The reasonable person refers to a hypothetical person who demonstrates average judgment or skill. The reasonable person has various generalised attributes including risk aversion, sound judgment, and a sense of self-preservation, which prevents them from walking blindly into danger.

The reasonable person is pure legal fiction. It was crafted by judges to represent the concept of the Common Law and used as a tool to standardise the application of the law.

The reasonable person is not an average person or a typical person, and the average person is not necessarily guaranteed to always be reasonable.

Ultimately the only judge of whether one’s conduct meets the test of ‘the reasonable person’ is indeed a judge or jury. But lawyers, police, insurers, drivers and managers can all think about the ‘generalised attributes’ to come to a conclusion – which they do when deciding whether to defend or settle cases, issue infringement notices etc.

The reasonable response to risk

When deciding what a ‘reasonable person’ would do in response to a risk, the leading case (still) is Wyong Shire v Shirt [1980] HCA 12 where Mason J said (at [14]):

In deciding whether there has been a breach of the duty of care the tribunal of fact must first ask itself whether a reasonable man in the defendant’s position would have foreseen that his conduct involved a risk of injury to the plaintiff or to a class of persons including the plaintiff. If the answer be in the affirmative, it is then for the tribunal of fact to determine what a reasonable man would do by way of response to the risk. The perception of the reasonable man’s response calls for a consideration of the magnitude of the risk and the degree of the probability of its occurrence, along with the expense, difficulty and inconvenience of taking alleviating action and any other conflicting responsibilities which the defendant may have. It is only when these matters are balanced out that the tribunal of fact can confidently assert what is the standard of response to be ascribed to the reasonable man placed in the defendant’s position.

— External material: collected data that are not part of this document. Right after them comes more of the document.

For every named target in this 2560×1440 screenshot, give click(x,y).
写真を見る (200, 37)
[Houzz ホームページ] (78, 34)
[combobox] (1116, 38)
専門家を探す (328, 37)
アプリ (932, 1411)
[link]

That was a civil case, and in this question we’re talking about criminal law, but the issues are still the same.  So the first things that both the driver and the manager have to consider are:

  • the magnitude of the risk; and
  • the degree of the probability of its occurrence;
  • along with the
    • expense;
    • difficulty; and
    • inconvenience

of taking alleviating action and

  • any other conflicting responsibilities which the defendant may have.

The issue is the risk of a vehicle collision.  The magnitude of the risk, particularly at 130km/h in a laden truck is very high.  Collide and someone is likely to die.

What is the probability of its occurrence?  One might think quite high, that’s very fast in an urban street and increasing the risk is the fact that roads are wet and the presence of other traffic.  Also adding the probability is the fact that the vehicle is not designed for that sort of driving.  In a comment on an earlier post I said ‘…you’re not driving a racing car…’. It was suggested that this demonstrated ‘a level of bias’ but I took the view that it is simply true.  A loaded emergency services appliance is not a racing car. Racing cars are designed to be driven very fast on tracks that are designed for that purpose with all the traffic made up of similar cars going in the same direction.  That is not true when driving a laden emergency services truck that I would suggest is being pushed to its limits.

What can be done to reduce the risk?  One way to reduce the risk is police motorcycle escorts riding ahead and closing off intersections but one can see immediately that the cost and inconvenience of that response is impracticable, so it is not ‘reasonable’ to try and implement those responses.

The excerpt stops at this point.